IDE Disk Problems

Gary Vinson (vinson@lawdns.wuacc.edu)
Tue, 11 Feb 1997 17:25:26 -0600


Hello,

We are running Linux Redhat 3.0.3 (1.2.13 kernel) using Cyrix 586.
We have lost one Western Digital Caviar 31600 (1.6GB) IDE drive and
one WD Caviar (700MB) IDE drive. Now, when I say lost, I mean that when
the system is rebooted, the disk sounds like it is physcially broke. There
is a periodic clanging noise, as if one of the drive components is
actually damaged. At this point, we don't get past the BIOS.

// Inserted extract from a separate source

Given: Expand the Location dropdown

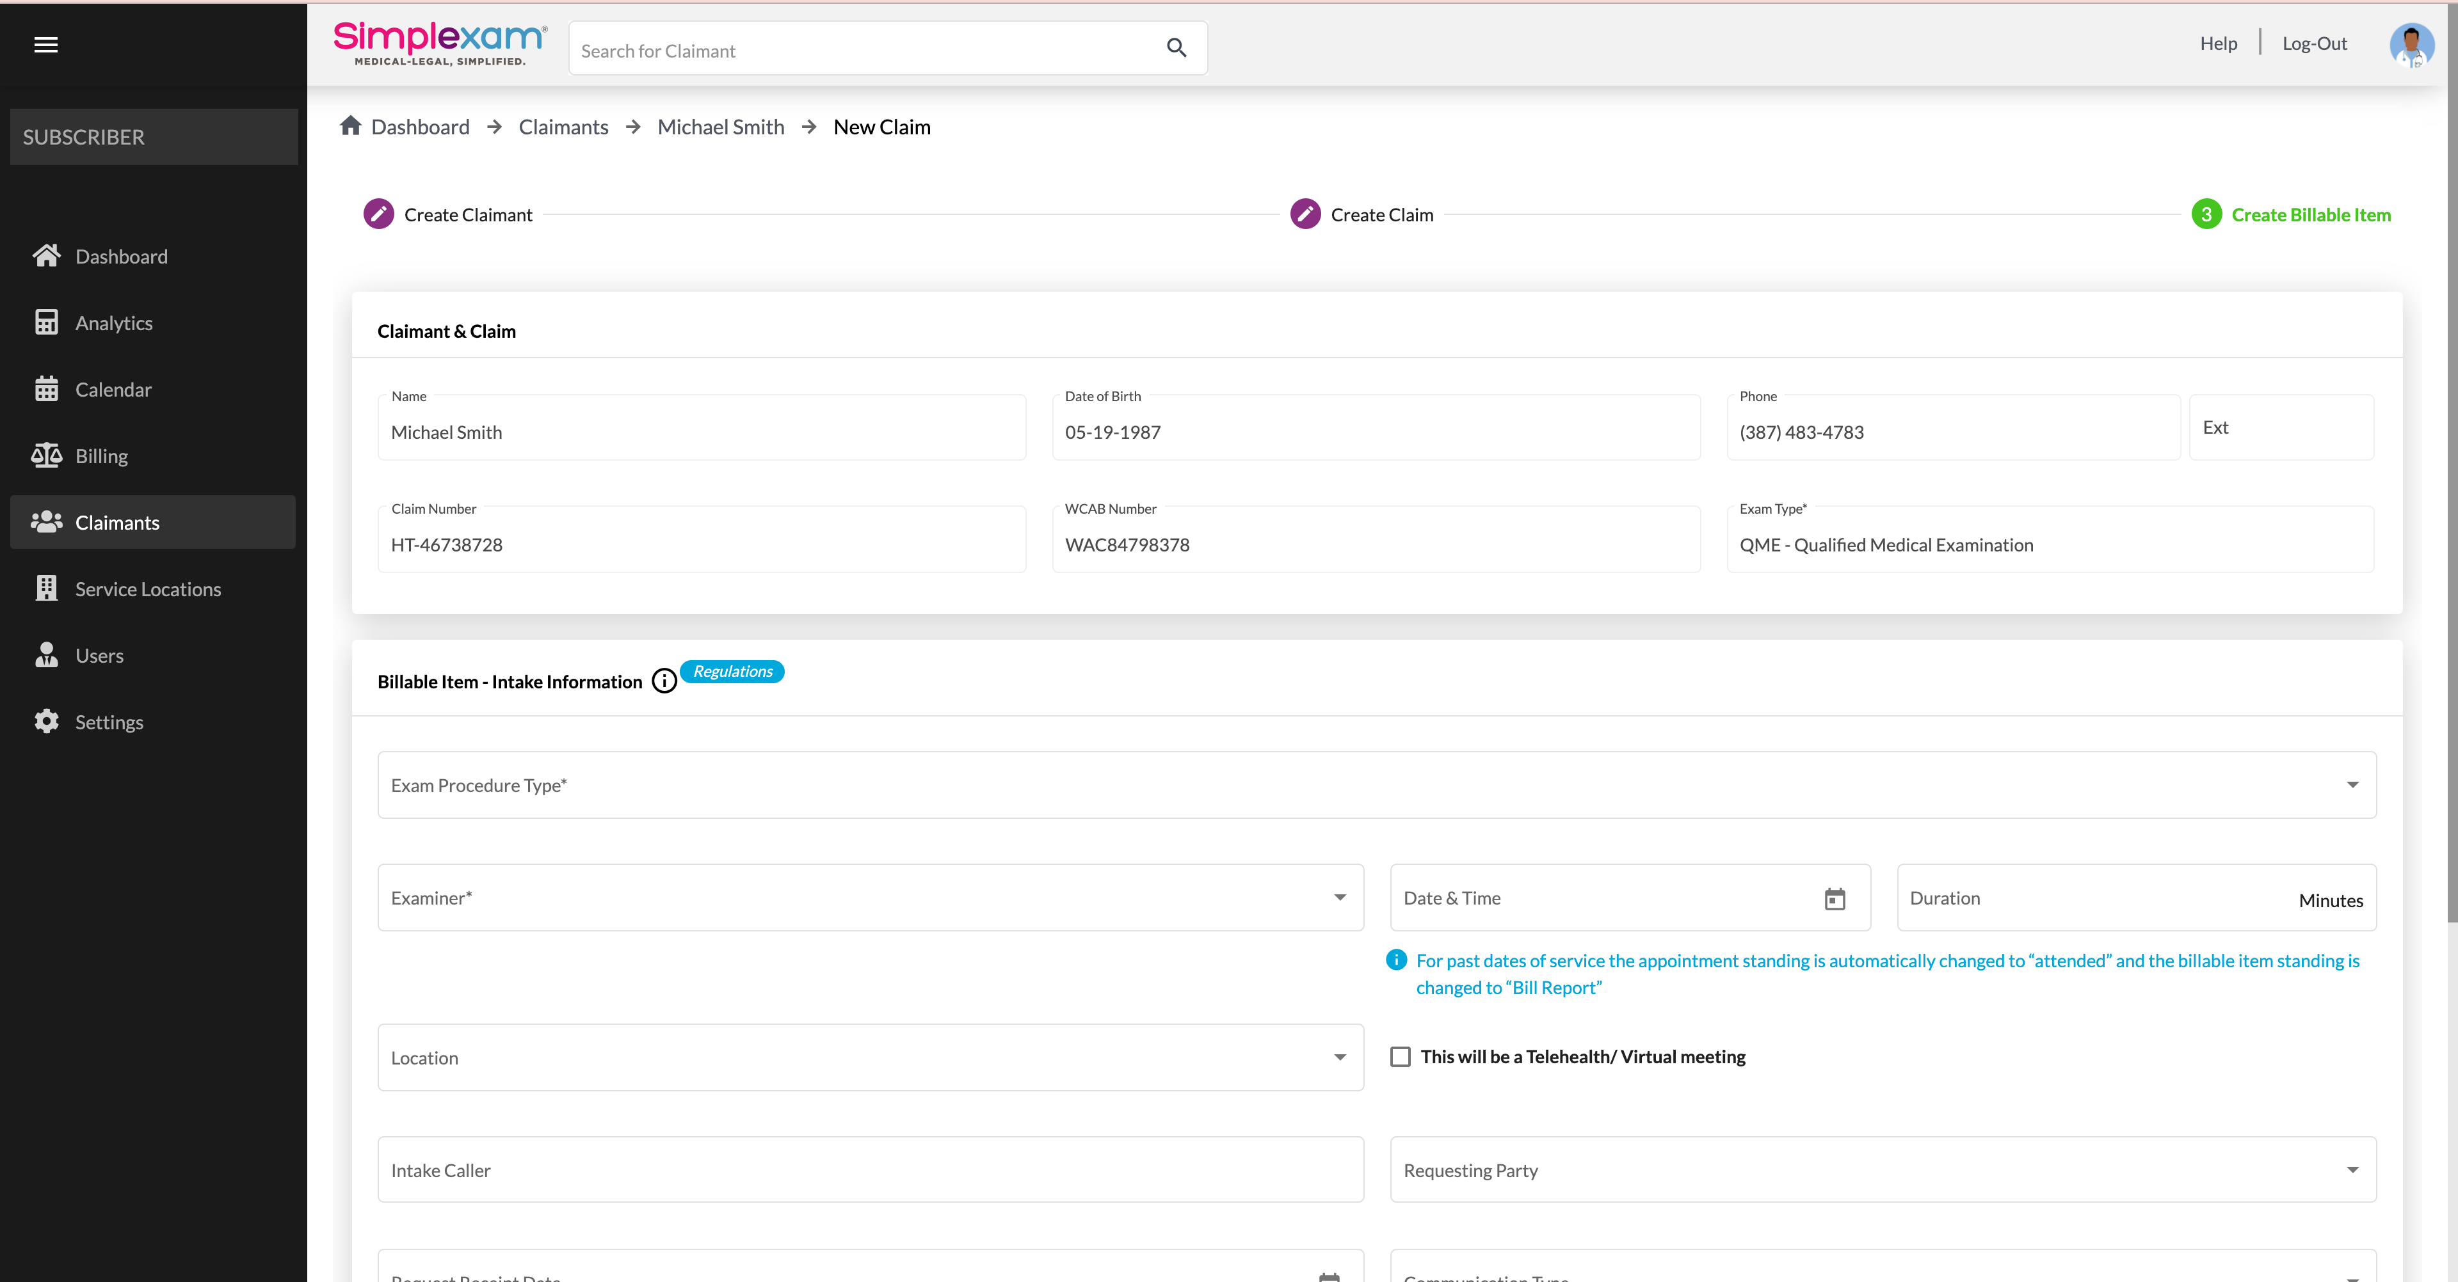Looking at the screenshot, I should coord(1340,1058).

These two drives ran for approximately one month each
before dieing. Prior to this, we noticed in our system messages:

kernel: hdb: read_intr: status=0x4b { DriveRead DataRequest Index Error }
" " read_intr: error=0x04 { Drive Status Error}
" ide0: do_ide_reset: success

Now, my question is, can (or is it remotely possible) linux be
writing something out to the WD IDE drives to break the drive. The
analogy being, that you can write to a video controller and cause
damage to a monitor. One of our people have suggested that Linux is
writing to sector 0 of the WD IDE drive.

Sorry to make this so long, but to add to this woe, we have had two other
drives go bad on other Linux boxes, both running slackware with kernel of
(1.2.8). These drives ran for approximately 6 months before expiring.
On one, the conditions very similar to description above. The other system
had a seagate ST5108A (1GB) where we did not get the clanging noise but
received the "hda: read_intr ..." messages after Linux has loaded and
during file check. It happened to be an inode where the first bad
spot showed up. We changed out the drive and tried to format the
seagate with DOS but format failed (just to see if DOS could
read/write to the drive).
One other piece of information. On at least two of these systems, the
CPU fan was not working. These are pentium class processors and I have
always heard that you can get very flaky results when these processors
heat up.
These WDs drives were bought at separate times so we do not suspect
that we got hold of a bad batch of drives.
Any informations, ideas, would be greatly appreciated.